I have a plan now  :Grin:

----------


## Spanners

> I take it this could get interesting with full or extra full choke ?
> 
> Sent from my GT-S5360T using Tapatalk 2


To be honest, I think that choke mean buggers all when you arr forcing the case down the bore.
Cyl to full is typically 40 thou (1mm) constriction from memory - and from the chamber to bore you are pushing alot more than that

----------


## Lentil

Another thing to consider is that size shot from the USA differs in pellet diameter to that of UK and also from Italy. A No.3 shot from USA is 3.6mm dia, which is approximately the same as a No.1 from UK, and falls in between 1 and 2 from Italy.
UK no.3 is approx the same size as USA no.4 (3.3mm). Bottom line - shells from the USA have bigger pellets than UK and Italy (for the same designated sizing).
Also, muzzle velocity is measured at the muzzle for UK/Europe shells, but 3 feet out from the muzzle in USA. That 3 feet does make a difference to velocities for steel (which slows much quicker than lead), meaning when comparing velocity, USA if going faster than the equivalent UK shells.
All sounds pretty boring, but it does make a big difference - particularly the shot size comparison.

----------


## Dundee

I seen a fulla at the range that switched the last shot at a shoot out and it was down too the last target,the fulla reloaded his own and the last shot from the competitor fired compheti.

----------


## Wirehunt

> another good one is while your mate is havn a piss and only if he has a pump cut the very front of shell empty out shot reload before hes back and wait for nxt duck its hilarious


Very very dodgy, stuck wad could cause MAJOR issues....

----------


## Maca49

> Very very dodgy, stuck wad could cause MAJOR issues....
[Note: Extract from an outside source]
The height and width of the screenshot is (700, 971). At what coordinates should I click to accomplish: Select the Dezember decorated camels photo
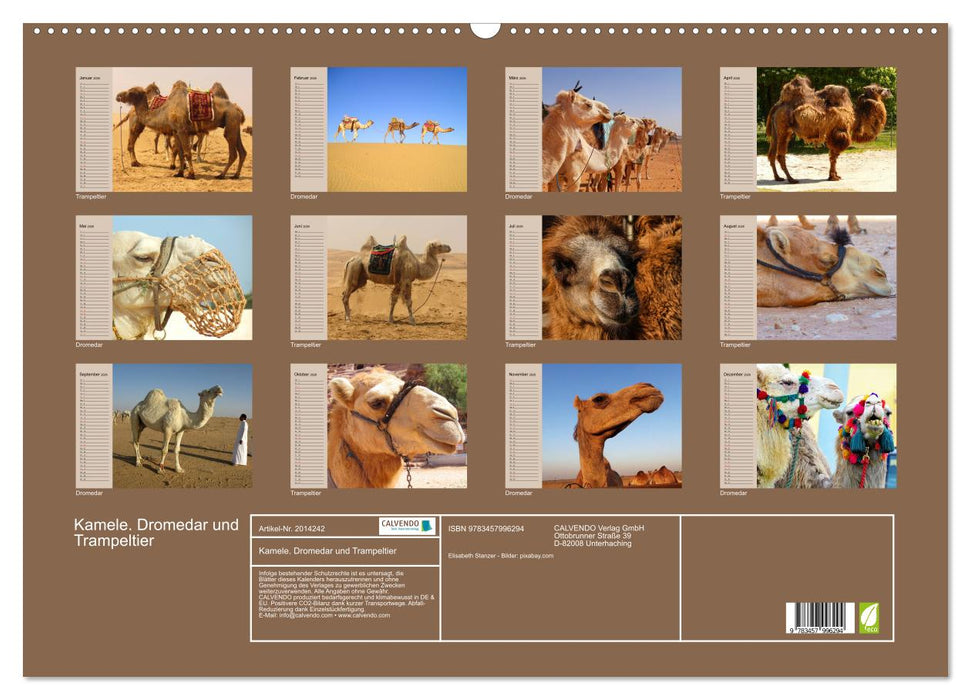click(x=826, y=425)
Why would the wad not exit the barrel? Serious question 
, does it collapse?

----------


## Chris

I found 223 was very effective ,messy but effective.They tend to explode some what.

----------


## Wirehunt

> Why would the wad not exit the barrel? Serious question 
> , does it collapse?


Opps, wrong way round.  We had a shot go pop the other day, shot sort of came out but stuck wad.  Just luck one of the boys noticed.

----------


## 30calterry

> Very very dodgy, stuck wad could cause MAJOR issues....


so a wad if its doesnt exit and they all do is serious because when the nxt wad hits the last plastic wad theres to much pressure? or when jokes ova and there where no shot filld shells in the gun anyway ,check the gun and carry on!

----------


## Chris

> Very very dodgy, stuck wad could cause MAJOR issues....
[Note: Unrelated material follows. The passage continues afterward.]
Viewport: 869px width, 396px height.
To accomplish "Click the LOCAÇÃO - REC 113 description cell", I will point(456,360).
Your very right Wirehunt ,the next shell could split the barrel its full length due to excess pressure.The guy holding it could very likely end up in A & E. Quite scarey ,I wouldn't want to be responsible .

----------


## Toby

I have a few primers for a shotgun laying around, What if I cut and old shell and just put the half shell with only the primer in, Im gonna do it to my brother just have it in my pocket till I get the chance

----------


## 30calterry

the wad is just behind the shot pushing it , if theres no shot it must go faster and exit better , be worried if it didnt exit with no shot because with shot it is more likely to get stuck isnt it?

----------


## 30calterry

just fired 2 rounds out back at midget height gun level , with shot wad goes 20m, without shot goes 24m

----------


## Chris

> just fired 2 rounds out back at midget height gun level , with shot wad goes 20m, without shot goes 24m


Wouldn't put money on that happening with a full or even 3/4 choke.Lost count of the number of times I've wads stuck in barrels at the gun club.Any shooter that does it twice ,its on ya bike clown .

----------


## 30calterry

> Wouldn't put money on that happening with a full or even 3/4 choke.Lost count of the number of times I've wads stuck in barrels at the gun club.Any shooter that does it twice ,its on ya bike clown .
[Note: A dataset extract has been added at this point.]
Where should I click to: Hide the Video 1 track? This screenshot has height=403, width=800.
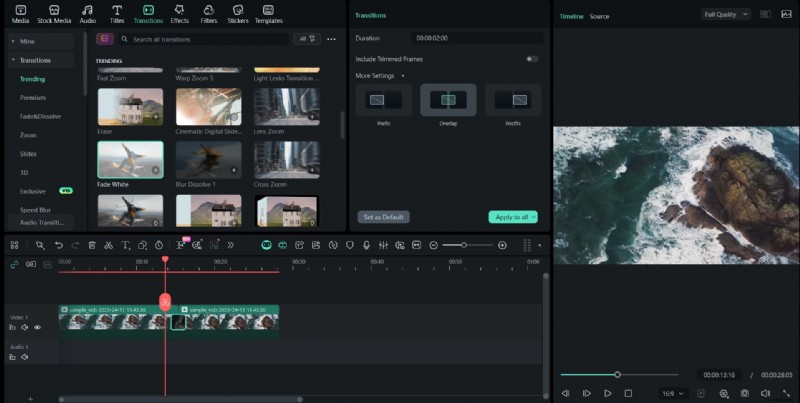[38, 327]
hw many with shot and hw many without?

----------


## Chris

> hw many with shot and hw many without?


All of them had shot in ,they where target shooting .

----------


## 30calterry

all of them without?

----------


## 30calterry

> All of them had shot in ,they where target shooting .


shit just read ur comment again sori, was gona say u must hav a small gun club and a big circus in ur town(lots of clowns) but i wont nw cause u agree with me , wad is more likely to jam with shot !

----------


## kotuku

I generally use english/european 3"no 2&3 32gm loads for all birds in the duck season. have same in 2 3/4"as well as a backup."Hull/Eley"brands
  I  am just now adopting a more calculated aproach to touching the bang lever after developing a very healthy skybusting tendency .
  yes it helps to be able to estimate  range and call the shot.however the opposite is also true.As gadgetman will testify,euthanasia of a wee mallard hen (running through chow mollier crop) with a 3"eley hi power load at 6'range aint pretty.the laconic final score-"2birds down 1 &1/2 to bring home".paradise generally tolerate goose loads ok in medium range.
shootin cobber who packs a remington 20g drops them consistently with 3"loads.copper plated shot.

----------


## gsp follower

do not use tungsten iron in any tightly choked gun try the 2 3/4 inch gamebore 30 gram steel loads in 3 shot. mate was creaming everything with them last year.



> shootin cobber who packs a remington 20g drops them consistently with 3"loads.copper plated shot.


actually i mostly use a 30 gram load of 5,s or 6,s for the first couple in the mag the 3 inchers are mainly there for flaring geese but they handle flaring parries just as well as long as they,re out a bit. :Thumbsup:

----------


## kotuku

oops you'd think id have got it right shootin with him as much as i do! apologies squire.

----------